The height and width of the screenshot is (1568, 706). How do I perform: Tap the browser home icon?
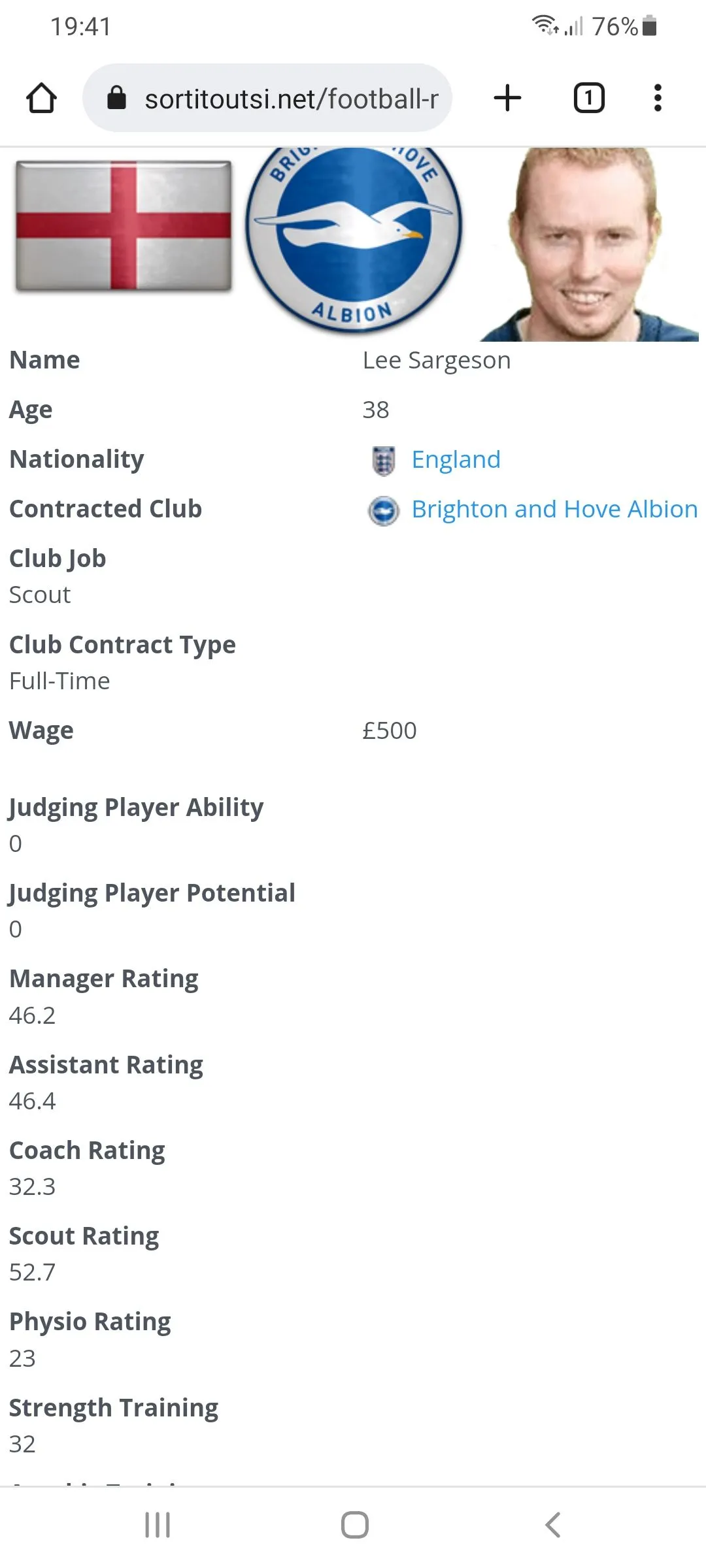click(x=41, y=99)
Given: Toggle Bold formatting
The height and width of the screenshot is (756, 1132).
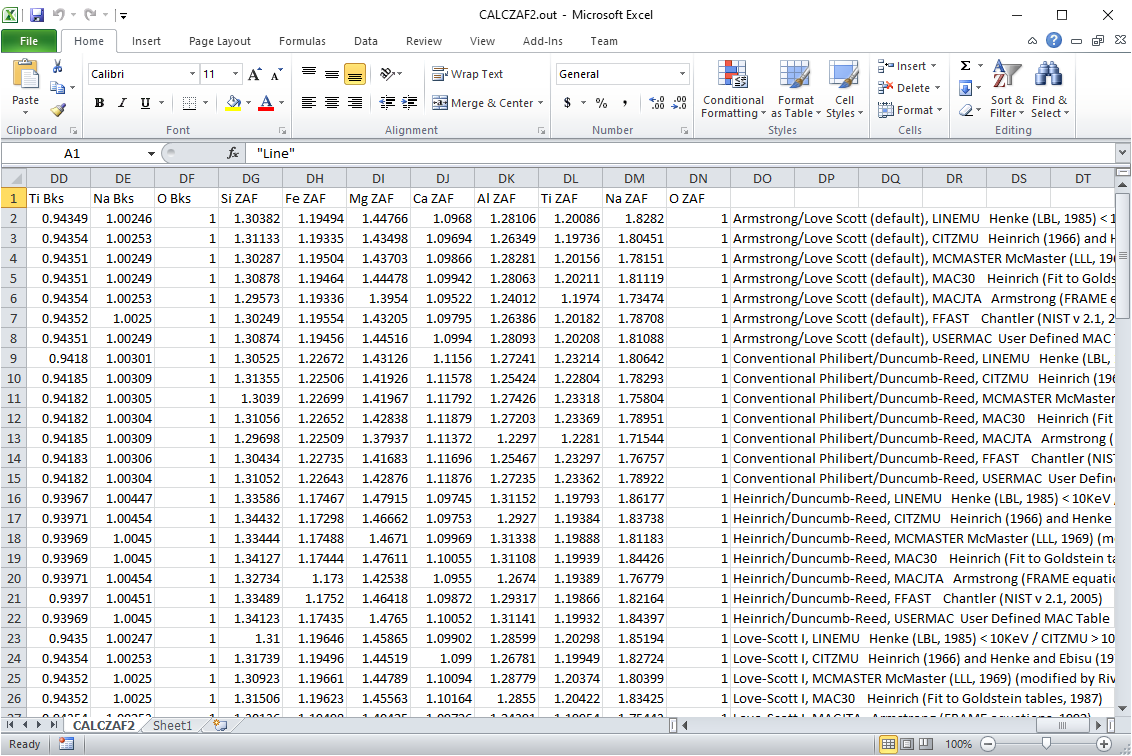Looking at the screenshot, I should (99, 103).
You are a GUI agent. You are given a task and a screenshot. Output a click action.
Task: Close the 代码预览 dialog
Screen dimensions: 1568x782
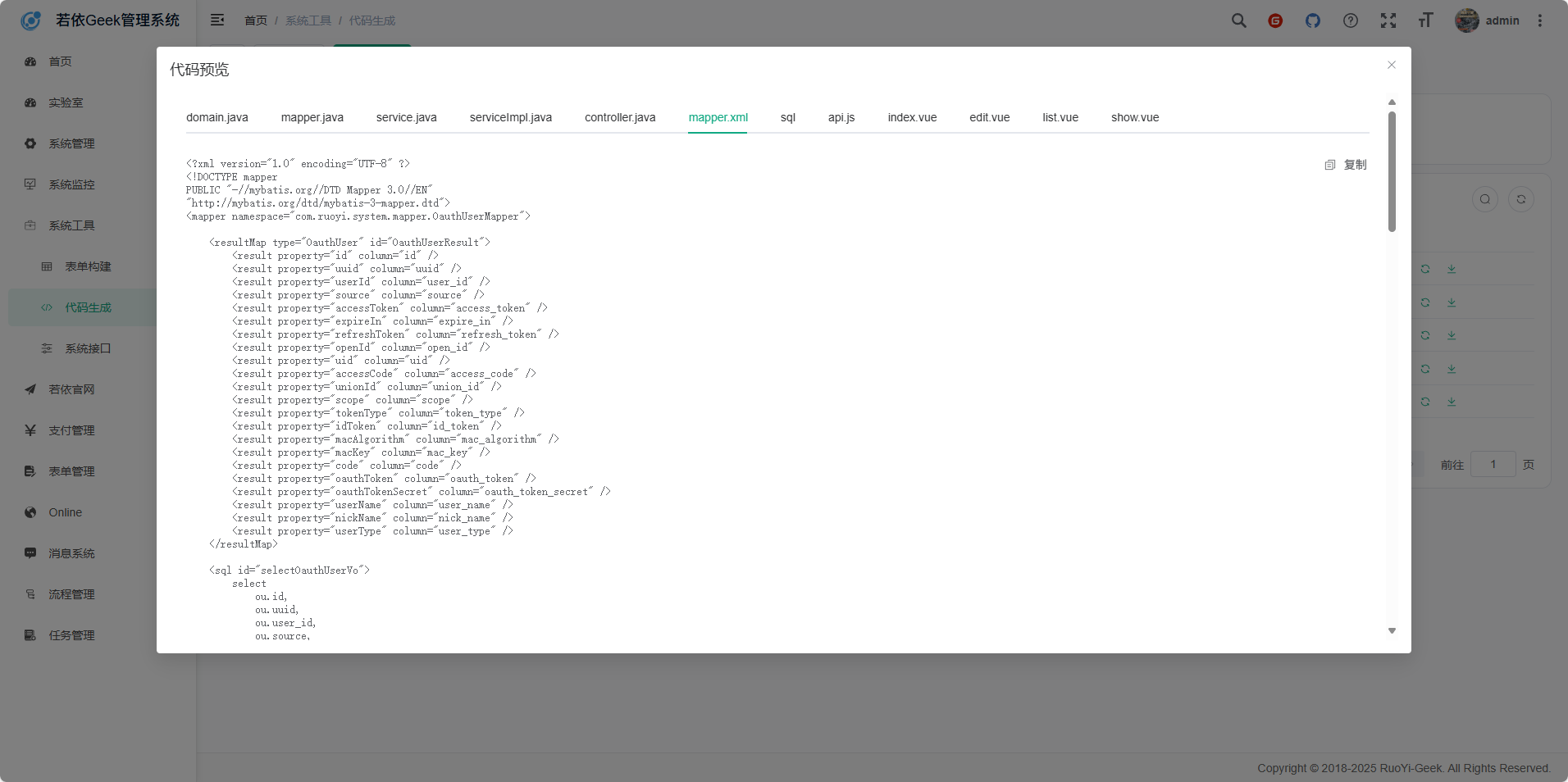click(x=1392, y=65)
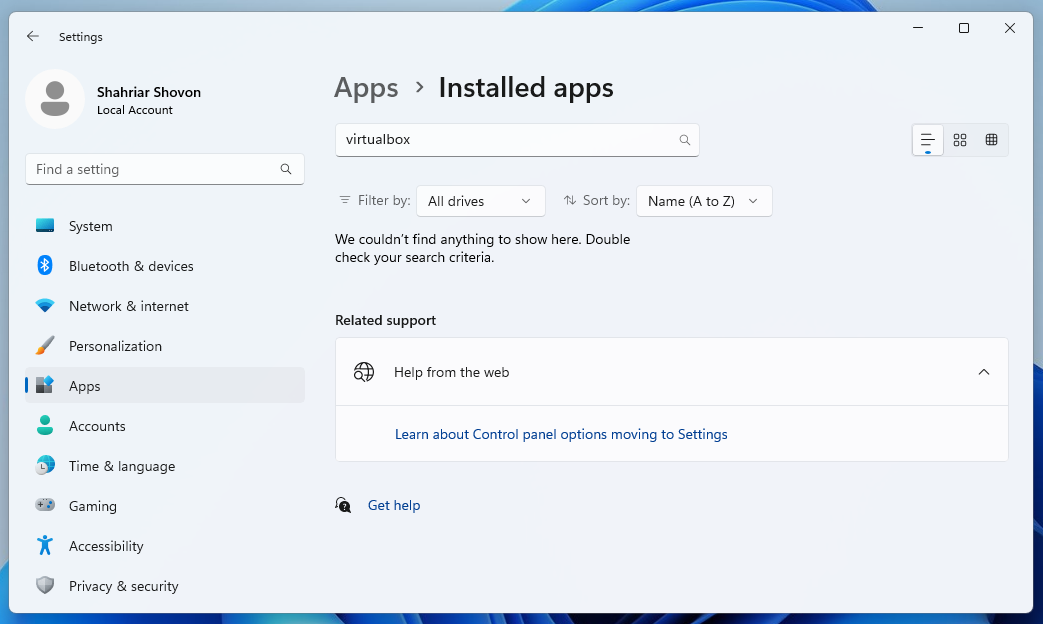The height and width of the screenshot is (624, 1043).
Task: Click the Personalization paintbrush icon
Action: click(x=45, y=346)
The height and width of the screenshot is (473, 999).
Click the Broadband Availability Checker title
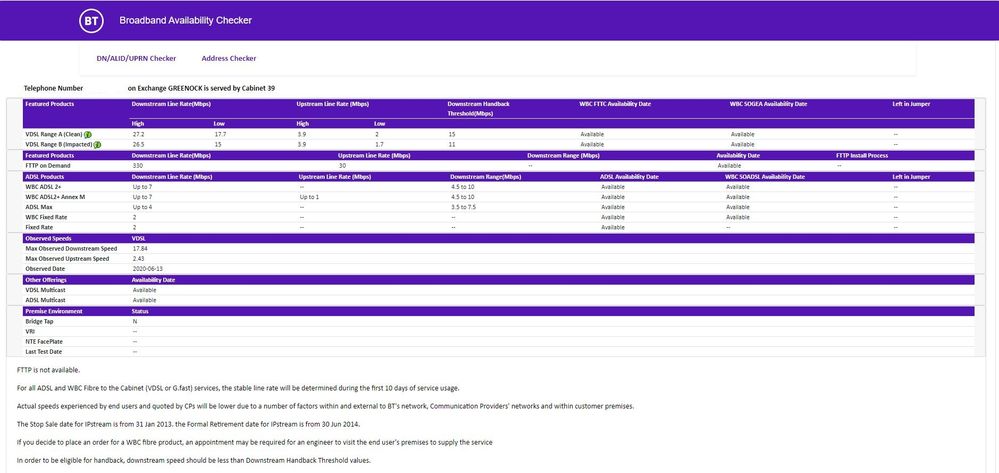[x=185, y=20]
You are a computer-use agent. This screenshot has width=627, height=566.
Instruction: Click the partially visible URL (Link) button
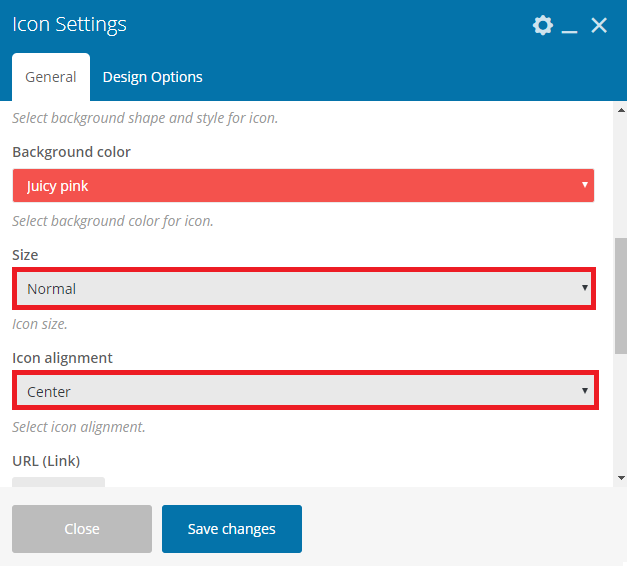click(58, 482)
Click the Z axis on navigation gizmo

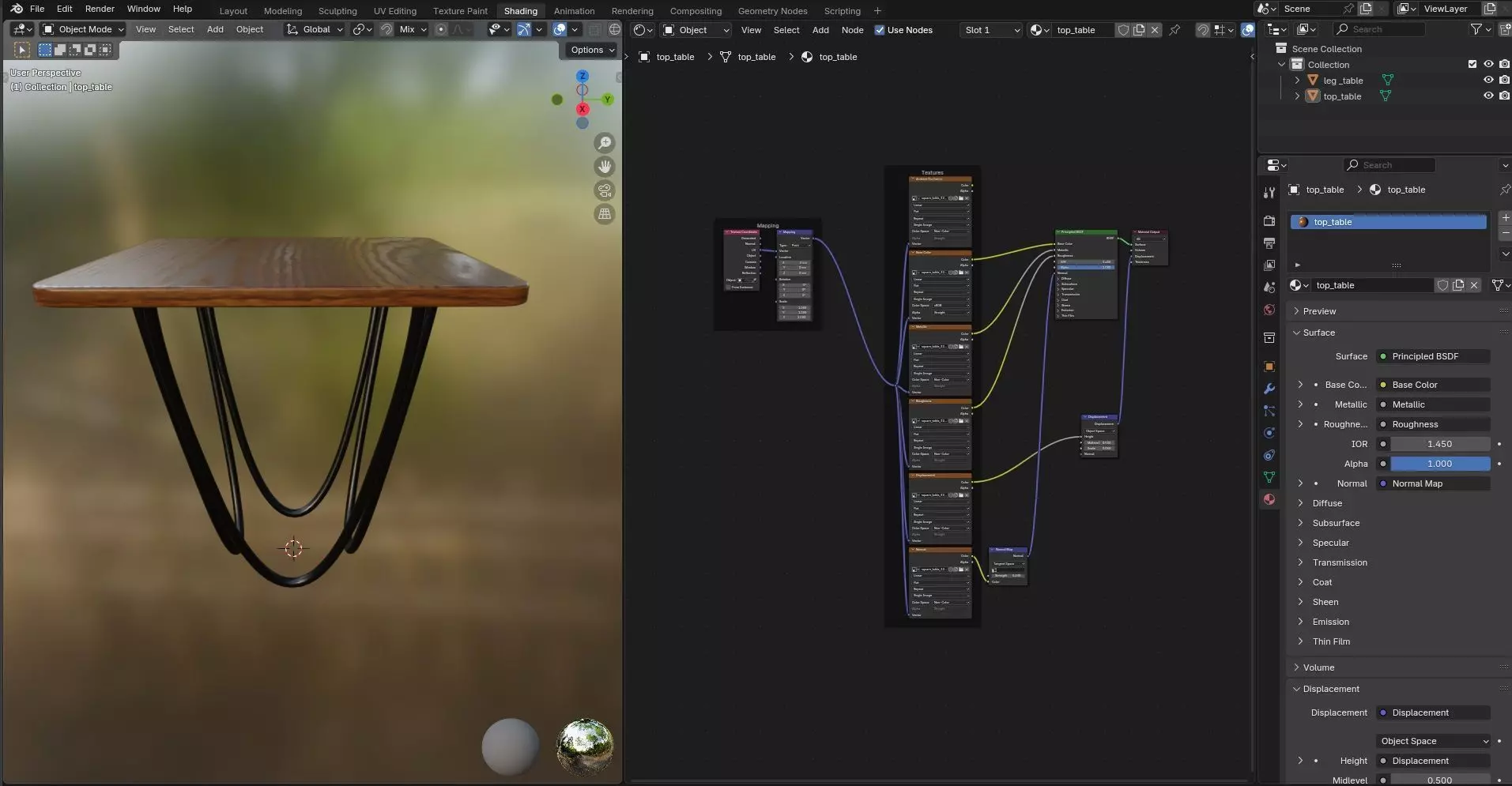[x=583, y=76]
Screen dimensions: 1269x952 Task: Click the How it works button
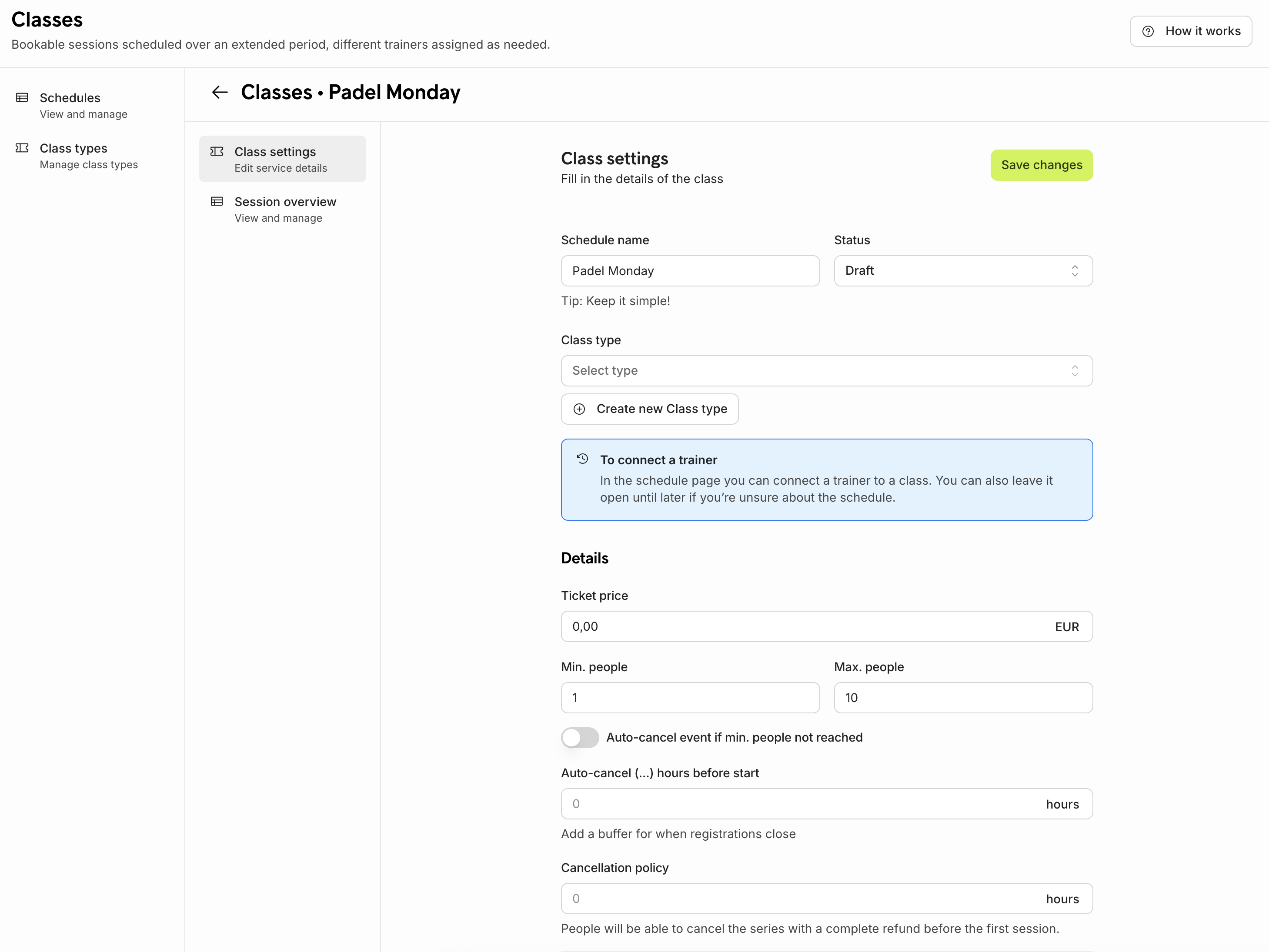click(1190, 32)
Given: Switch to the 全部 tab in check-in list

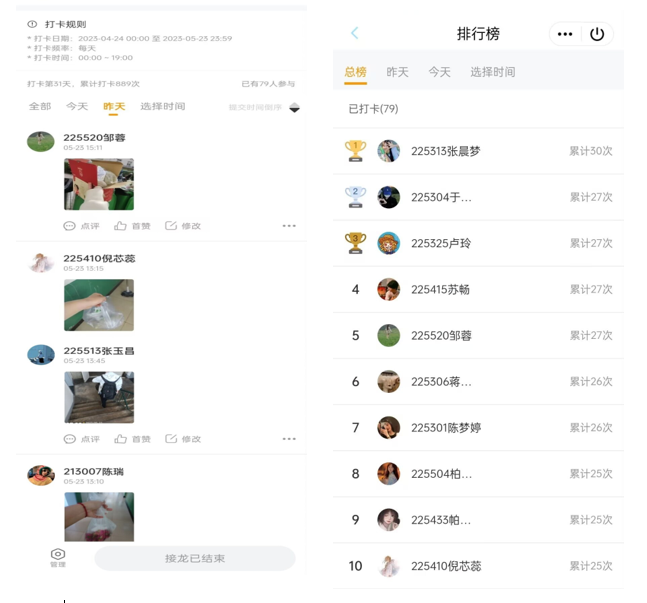Looking at the screenshot, I should pyautogui.click(x=39, y=107).
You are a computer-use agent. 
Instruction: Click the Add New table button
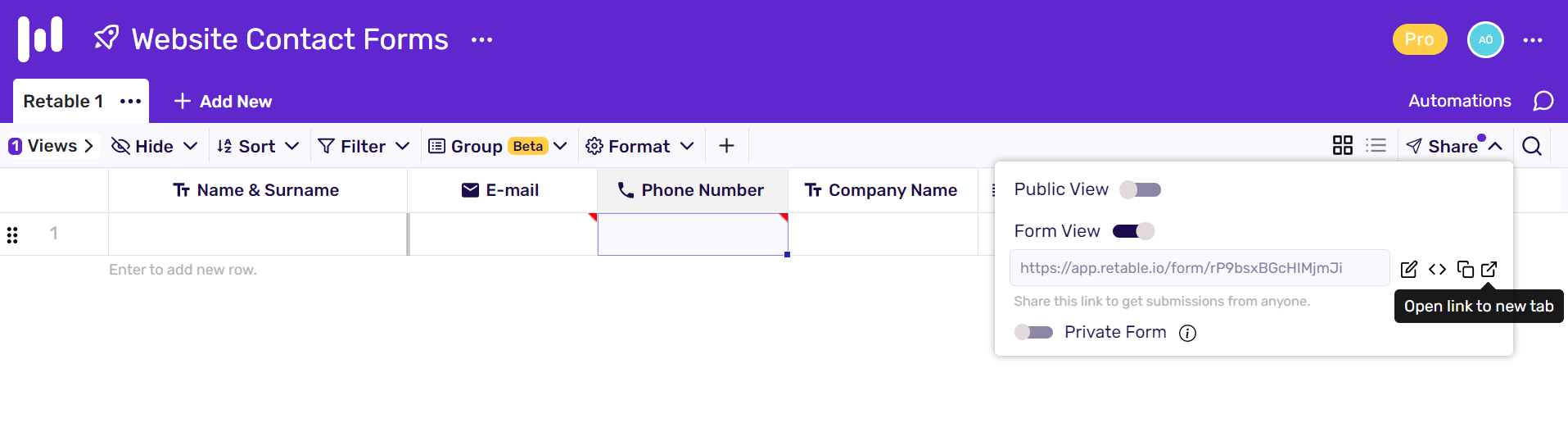click(x=223, y=102)
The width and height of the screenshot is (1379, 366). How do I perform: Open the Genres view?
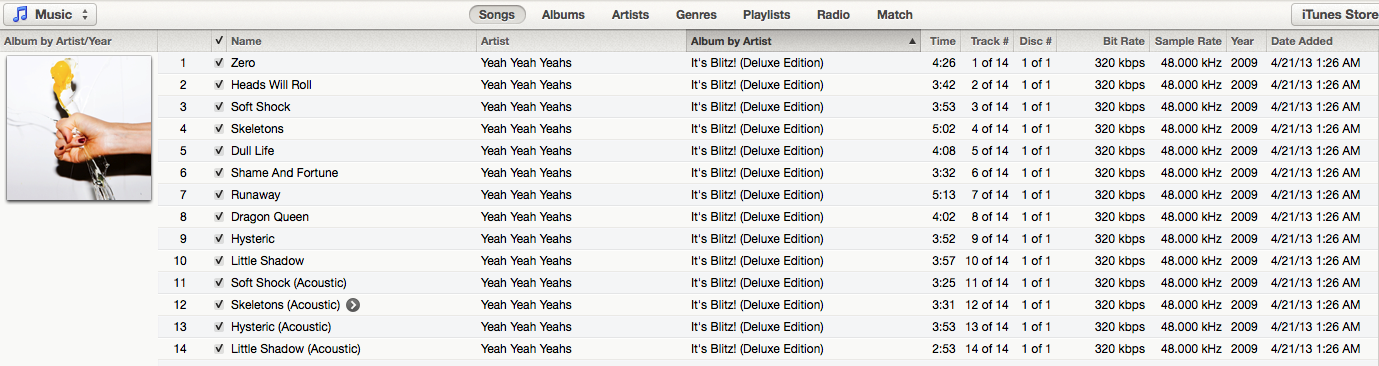[696, 15]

+ + + + +

In the data above, take the line with "The height and width of the screenshot is (756, 1132).", the line with "You are a computer-use agent. This", and every line between, and set them down exactly without pictures.

### [EXPECTED OUTPUT]
The height and width of the screenshot is (756, 1132).
Looking at the screenshot, I should (99, 103).
You are a GUI agent. You are given a task and a screenshot. Output a click action.
Task: Close the 代码预览 dialog
Screen dimensions: 1568x782
click(x=1392, y=65)
The height and width of the screenshot is (624, 1043).
Task: Click the Personalization paintbrush icon
Action: click(x=45, y=346)
The height and width of the screenshot is (473, 999).
Click the Broadband Availability Checker title
[x=185, y=20]
You are a computer-use agent. This screenshot has width=627, height=566.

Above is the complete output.